Histogram Myth explicated:
Many photography instructors and experts in the field are innocently and incorrectly making inaccurate claims, such as those three below, about how to interpret a histogram as seen on your camera’s LCD. The representation that the “tonal x-axis value” is somehow logarithmic in scale, as suggested by bringing “stops” or “amount of light collected” into the discussion, is the cause of confusion. By the very definition of what the histogram is, we should know that it is just a linear scale. We can clearly see that this is the case just by watching the histogram shift on the camera LCD while stopping down. I’ve known otherwise good photographers to give up trying to understand things in this field because they can’t comprehend what’s being thrown at them when histograms are being discussed by the experts… all the experts couldn’t be wrong could they? Well, in this case, yes. Those of you previously driven to insanity can now come back to school.
Claim: “You’ll lose half your tonal values for each one full stop of under-exposure.” Wrong, losing half of your light by stopping down one stop, doesn’t mean you will lose half your tonal values.
Claim: “Fully half of the tonal values are in the brightest fifth of a histogram. So, if you don’t have at least some pixels heading out into that rightmost fifth of the histogram, you’re wasting half of the potential tonal information that your camera can capture!“
Claim: “If we array the stops of dynamic range along our monochromatic or luminance histogram, we’ll notice that each stop (from left to right) contains two times more information than the previous stop. And notice also that most of the possible color values are in the brightest areas. That is, our camera can capture only a relatively few dark tonal values and lots of bright tonal values.”
Illustration: An example of the myth being propagated.

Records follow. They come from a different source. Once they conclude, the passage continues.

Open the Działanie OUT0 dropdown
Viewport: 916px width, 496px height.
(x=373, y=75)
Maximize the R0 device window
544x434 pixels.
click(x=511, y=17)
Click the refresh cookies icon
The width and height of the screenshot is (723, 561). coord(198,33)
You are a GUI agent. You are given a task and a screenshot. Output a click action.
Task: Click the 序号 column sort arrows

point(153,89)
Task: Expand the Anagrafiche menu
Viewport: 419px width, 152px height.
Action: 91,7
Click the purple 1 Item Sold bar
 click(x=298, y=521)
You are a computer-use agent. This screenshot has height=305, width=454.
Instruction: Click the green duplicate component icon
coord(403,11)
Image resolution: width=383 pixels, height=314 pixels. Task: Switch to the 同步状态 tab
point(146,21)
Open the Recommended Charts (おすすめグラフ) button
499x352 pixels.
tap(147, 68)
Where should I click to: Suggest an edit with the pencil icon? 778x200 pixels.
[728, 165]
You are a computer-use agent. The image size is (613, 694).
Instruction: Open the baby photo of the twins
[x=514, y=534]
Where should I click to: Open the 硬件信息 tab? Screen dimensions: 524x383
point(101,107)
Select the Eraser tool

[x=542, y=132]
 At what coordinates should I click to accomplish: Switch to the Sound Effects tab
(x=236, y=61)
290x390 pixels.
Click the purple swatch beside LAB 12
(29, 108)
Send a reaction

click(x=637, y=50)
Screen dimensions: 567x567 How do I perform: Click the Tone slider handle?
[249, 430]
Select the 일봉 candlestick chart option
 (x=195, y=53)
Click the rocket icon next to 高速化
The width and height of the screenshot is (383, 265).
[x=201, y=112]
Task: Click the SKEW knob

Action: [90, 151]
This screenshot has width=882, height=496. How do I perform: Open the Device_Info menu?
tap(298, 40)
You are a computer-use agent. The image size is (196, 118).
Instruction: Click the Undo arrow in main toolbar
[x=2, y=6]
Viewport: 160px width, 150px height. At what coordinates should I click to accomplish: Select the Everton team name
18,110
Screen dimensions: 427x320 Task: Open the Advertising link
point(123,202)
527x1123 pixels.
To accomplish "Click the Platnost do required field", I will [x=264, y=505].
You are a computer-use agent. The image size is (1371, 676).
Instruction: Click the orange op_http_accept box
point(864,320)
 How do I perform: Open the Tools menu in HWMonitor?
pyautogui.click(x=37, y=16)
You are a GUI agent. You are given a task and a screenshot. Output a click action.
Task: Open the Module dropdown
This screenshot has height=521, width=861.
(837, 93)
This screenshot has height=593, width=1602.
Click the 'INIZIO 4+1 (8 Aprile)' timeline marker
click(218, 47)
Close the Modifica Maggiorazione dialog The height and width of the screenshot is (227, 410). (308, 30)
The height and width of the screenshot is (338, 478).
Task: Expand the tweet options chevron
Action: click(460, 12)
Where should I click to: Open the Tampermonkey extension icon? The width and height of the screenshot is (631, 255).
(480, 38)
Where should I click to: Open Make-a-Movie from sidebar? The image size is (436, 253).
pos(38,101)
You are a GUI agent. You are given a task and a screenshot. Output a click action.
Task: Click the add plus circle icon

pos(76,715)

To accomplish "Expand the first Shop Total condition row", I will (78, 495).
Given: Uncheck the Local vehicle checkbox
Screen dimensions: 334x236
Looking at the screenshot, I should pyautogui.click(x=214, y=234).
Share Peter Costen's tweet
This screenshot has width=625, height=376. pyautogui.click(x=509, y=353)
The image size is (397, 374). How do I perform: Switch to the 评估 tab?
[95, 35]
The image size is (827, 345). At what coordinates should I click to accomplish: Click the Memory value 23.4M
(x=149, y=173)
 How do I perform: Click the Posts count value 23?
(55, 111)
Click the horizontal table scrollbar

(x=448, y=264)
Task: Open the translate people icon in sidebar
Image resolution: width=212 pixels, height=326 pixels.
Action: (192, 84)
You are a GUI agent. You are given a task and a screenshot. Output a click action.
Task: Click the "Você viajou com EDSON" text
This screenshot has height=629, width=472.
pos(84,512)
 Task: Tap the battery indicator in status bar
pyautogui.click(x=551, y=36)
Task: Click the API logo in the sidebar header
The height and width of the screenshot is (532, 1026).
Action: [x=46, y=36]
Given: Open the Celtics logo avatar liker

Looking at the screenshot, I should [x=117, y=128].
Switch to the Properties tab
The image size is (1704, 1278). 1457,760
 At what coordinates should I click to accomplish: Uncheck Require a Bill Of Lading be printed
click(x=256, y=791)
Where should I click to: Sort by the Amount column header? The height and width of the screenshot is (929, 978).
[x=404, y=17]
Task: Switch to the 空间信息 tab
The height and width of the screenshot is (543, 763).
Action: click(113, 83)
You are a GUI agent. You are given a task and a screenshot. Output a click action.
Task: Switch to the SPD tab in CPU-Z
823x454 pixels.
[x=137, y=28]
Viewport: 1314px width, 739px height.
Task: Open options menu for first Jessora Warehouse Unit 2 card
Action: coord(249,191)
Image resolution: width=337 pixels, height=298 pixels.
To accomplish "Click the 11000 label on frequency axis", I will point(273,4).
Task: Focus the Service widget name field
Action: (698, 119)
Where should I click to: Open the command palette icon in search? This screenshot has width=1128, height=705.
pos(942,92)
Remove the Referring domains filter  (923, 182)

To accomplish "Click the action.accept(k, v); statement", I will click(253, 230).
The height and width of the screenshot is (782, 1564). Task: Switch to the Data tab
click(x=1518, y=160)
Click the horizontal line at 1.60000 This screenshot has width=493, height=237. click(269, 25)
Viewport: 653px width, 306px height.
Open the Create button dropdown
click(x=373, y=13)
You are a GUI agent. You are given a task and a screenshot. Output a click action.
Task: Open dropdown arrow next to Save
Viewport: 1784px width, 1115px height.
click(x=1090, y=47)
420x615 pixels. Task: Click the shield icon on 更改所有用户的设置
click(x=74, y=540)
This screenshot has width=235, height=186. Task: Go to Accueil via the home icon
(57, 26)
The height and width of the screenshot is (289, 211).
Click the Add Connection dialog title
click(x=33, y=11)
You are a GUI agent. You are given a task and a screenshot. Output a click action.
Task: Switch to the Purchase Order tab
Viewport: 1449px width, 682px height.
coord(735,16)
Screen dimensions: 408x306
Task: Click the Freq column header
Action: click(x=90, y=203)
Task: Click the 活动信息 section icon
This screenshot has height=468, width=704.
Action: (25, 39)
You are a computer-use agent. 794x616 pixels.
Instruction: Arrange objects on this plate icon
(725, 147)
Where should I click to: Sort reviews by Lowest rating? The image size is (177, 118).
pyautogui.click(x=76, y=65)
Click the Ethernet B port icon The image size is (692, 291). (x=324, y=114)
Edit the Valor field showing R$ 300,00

Illustration is courtesy of, and many thanks to, Costa Rica photographer Greg Basco who was great in helping me to finally understand this issue as he tolerated my barrage of challenges with grace and patience.
I’ve seen this myth repeated over and over for years throughout the literature. This stop metaphor applied to the interpretation of histograms is misleading and inaccurate, and may teach photographers poor technique. The resultant implied prescription to not unnecessarily under-expose, because you’ll lose up to half your tonal values in just a one stop change, is quantitatively false, and may encourage photographers to overexpose their images in avoiding loss of tonal information that is in fact not as at-risk as implied.
By stopping down one stop, you are indeed capturing only one-half the number of photons, but you are not losing one-half of your measured and perceptible tonal values. There is no argument that we should almost never intentionally underexpose an image if we can keep all pixel values withing the histogram and not blown out to the right.
A histogram is, by definition, a plot of frequency-of-occurrence of perceived brightness or tonal values of pixels, and you can see for yourself, say using live view (in a camera that has say just 5-stops of dynamic range) that as you stop down your camera, for each stop, the histogram shifts smoothly and linearly to the left by one-fifth of the horizontal-axis tonal value range.
That’s by definition of what the histogram does – it plots the frequency of occurrence of tonal values or perceived brightness of the pixels in an image.<<< below paragraph added for clarity 12 Jan 2012>> The key to understanding is to first define what the histogram is supposed to represent, including the terms used in the definition. So.. if the definition of the histogram in this context is “the frequency of occurrence of tonal values plotted linearly“ then any claim that the horizontal-axis is not linear would immediately seem silly on the surface, as it indeed is. And you can really clearly see in Liveview that the histogram as implemented by camera manufacturers, just scoots along in a nice linear fashion, as the lens is stopped down. The histogram isn’t an abstract concept or metaphor, it’s a simple data visualization tool. Each pixel in an image has a tonal value as perceived by a human in say a grey scale chart test pattern with 256 gradations from left-to-right. The values range from say 1 or black at the left, to say 256 or white at the right. If the brightest pixels are 256, and the darkest are 1, then 128 represents the tonal value of the center pixels of the test pattern. There are by definition 256 tonal values. To state that fully half of these values are found in the upper 1/5th or 1/8th portion of the plot (depending on your dynamic range model) is silly. So once again, “losing half of your light by stopping down one stop, doesn’t mean you will lose half your tonal values.” <<< this paragraph added for clarity 12 Jan 2012>>
The dynamic range of the camera is totally accommodated and compensated for by this point in time in the internal systems production of a linear brightness scale (~luminosity) seen in the histogram.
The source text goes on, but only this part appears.